The state of the science at the time (say, the mid 1970’s), based on reading the papers is, in summary: “…we do not have a good quantitative understanding of our climate machine and what determines its course. Without the fundamental understanding, it does not seem possible to predict climate…” (which is taken directly from NAS, 1975). In a bit more detail, people were aware of various forcing mechanisms - the ice age cycle; CO2 warming; aerosol cooling - but didn’t know which would be dominant in the near future. By the end of the 1970’s, though, it had become clear that CO2 warming would probably be dominant; that conclusion has subsequently strengthened.

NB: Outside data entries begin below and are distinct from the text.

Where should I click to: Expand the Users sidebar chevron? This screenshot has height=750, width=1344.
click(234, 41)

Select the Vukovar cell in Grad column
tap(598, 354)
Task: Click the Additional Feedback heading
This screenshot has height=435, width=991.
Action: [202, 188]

I vaguely recall the idea expressed when I was in grade school that the world might be heading into an ice age, but I can also recall one key difference between that time and now. The sense was that the ice age was a natural occurrence, with the prediction based on trends as we’d measured them from various sources of geological evidence. The theory behind Global Warming suggests that human activity could be knocking our greenhouse gases out of balance.

The strike of “Global Cooling” is that it is supposedly antithetical to Global Warming; basically the skeptics are trying to say “well, thirty years ago you told us we were heading into a deep freeze, and now you say we’re going to boil. Which is it, huh? Huh?”

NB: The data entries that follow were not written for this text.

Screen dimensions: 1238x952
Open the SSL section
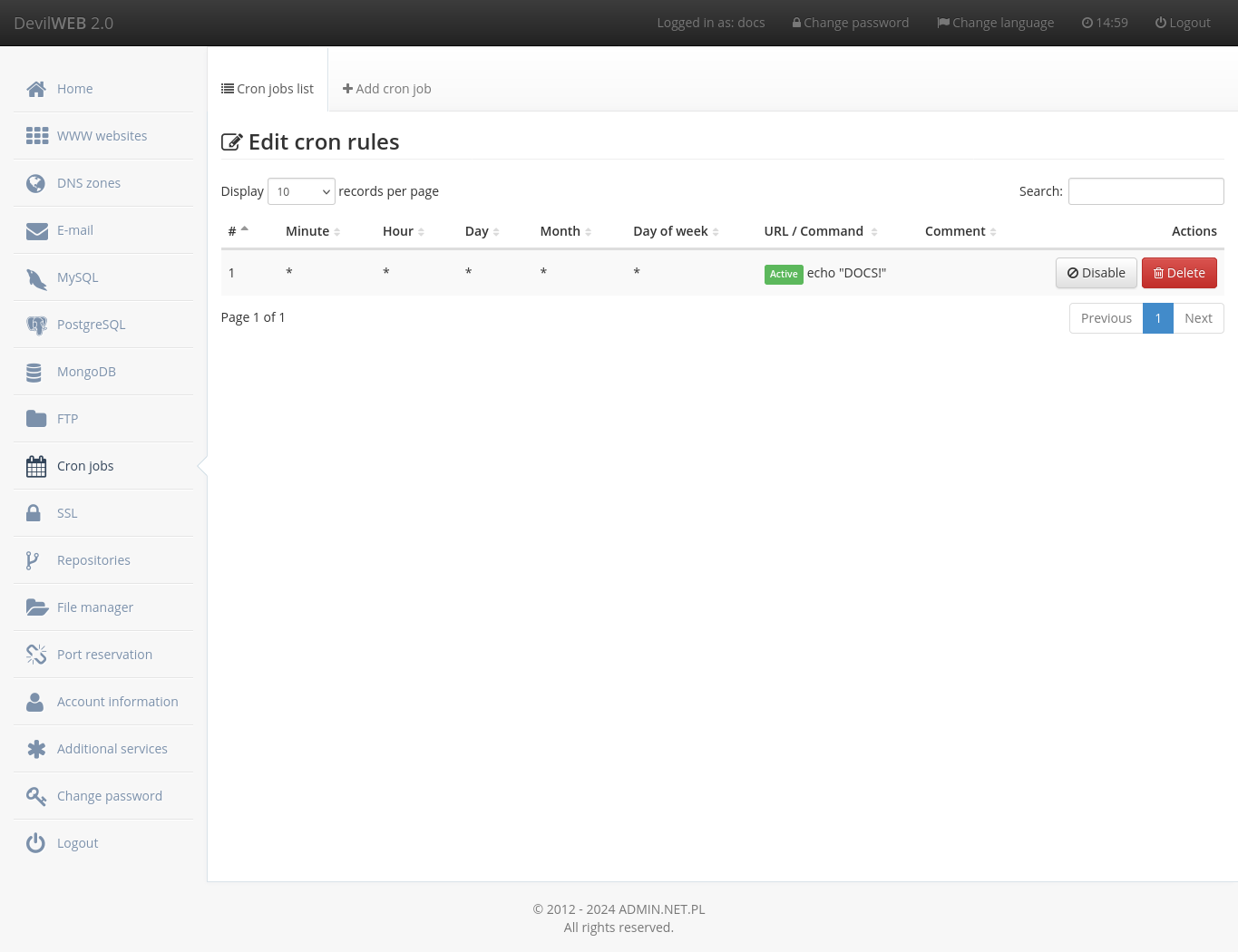pos(66,512)
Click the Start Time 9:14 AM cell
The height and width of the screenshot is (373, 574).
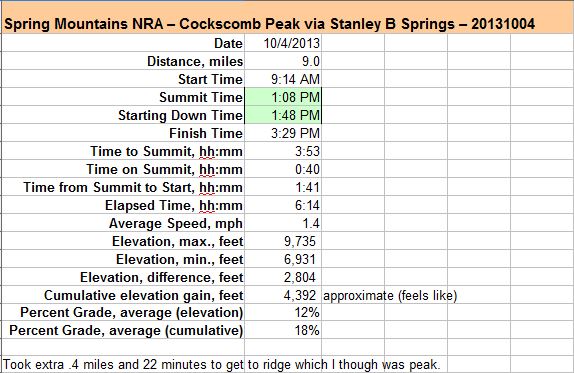pyautogui.click(x=283, y=79)
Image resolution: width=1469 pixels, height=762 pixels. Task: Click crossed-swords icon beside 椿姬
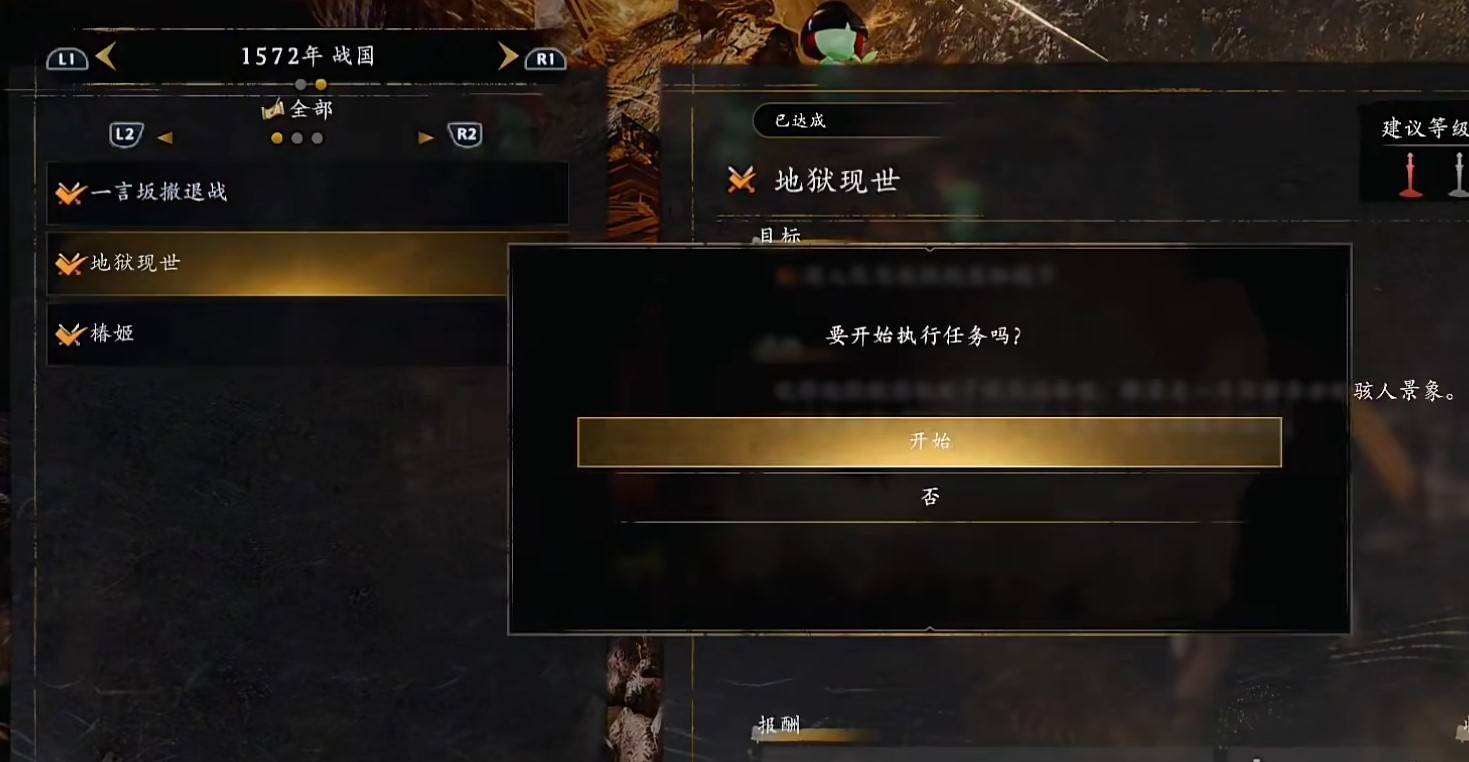[x=70, y=334]
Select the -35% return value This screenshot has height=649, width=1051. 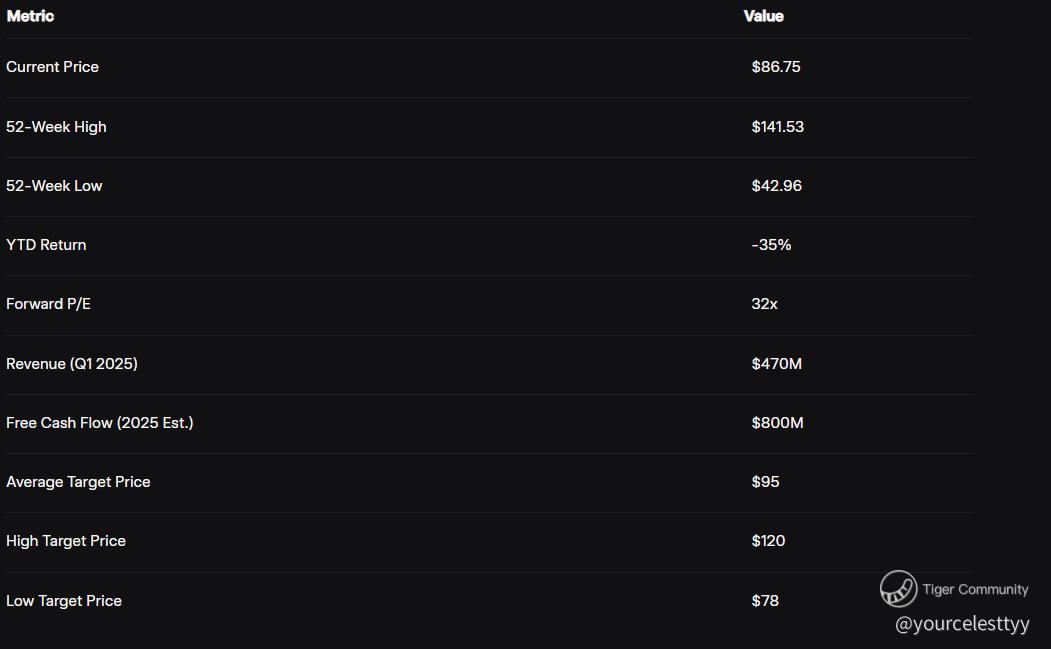(771, 245)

Well, they’re not antithetical. According to theory, Global Warming is the unnatural activity. Yes, scientists may have believed in Global Cooling thirty years ago, but that was seen as the Earth proceeding along its natural trends. Indeed it is a sign of the arrogance of some scientists in the fifties through the seventies that they were considering ways to stop the ice age, such as with solar reflectors in orbit, to thwart the natural procession of our heating and cooling cycle.

In other words, Global Cooling could still be a reality, thwarted by the unnatural release of carbon dioxide into the atmosphere. Therefore, saying scientists believed in Global Cooling does not in and of itself discredit scientists concerned about Global Warming.